Placebo ma sprawiać wrażenie, że jest prawdziwym lekiem. W rzeczywistości zawiera na przykład cukier, sól fizjologiczną lub inny obojętny dla organizmu składnik. Istnieją też fałszywe zabiegi chirurgiczne. Wszystko to w imię niesienia pomocy cierpiącej osobie.
Przekonania dotyczące działania placebo postanowił zweryfikować zespół badaczy pod kierunkiem prof. Christophera Mahera z Uniwersytetu w Sydney (Australia).
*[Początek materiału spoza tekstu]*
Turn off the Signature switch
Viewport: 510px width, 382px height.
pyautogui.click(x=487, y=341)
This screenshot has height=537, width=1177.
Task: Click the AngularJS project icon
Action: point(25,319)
Ich praca ukazała się w czasopiśmie "The Medical Journal of Australia".
- W ostatnich latach główne czasopisma medyczne publikowały wypowiedzi, w których rozważano rolę placebo w praktyce klinicznej. Jednak niedawny entuzjazm dla leczniczego zastosowania placebo wydaje się wynikać z mitów i nieporozumień - piszą naukowcy, którzy przyjrzeli się dokładniej badaniom, na które zwykle powołują się zwolennicy wykorzystywania placebo podczas terapii.
Przegląd prac naukowych na temat efektów leczniczych placebo wskazuje, że wyniki kliniczne są dość skromne, jak zauważyli badacze. W dodatku poprawa, zgłaszana czasem przez osoby zażywające tabletki z placebo, wynika często z innych czynników, takich jak naturalny przebieg choroby czy proces samoleczenia.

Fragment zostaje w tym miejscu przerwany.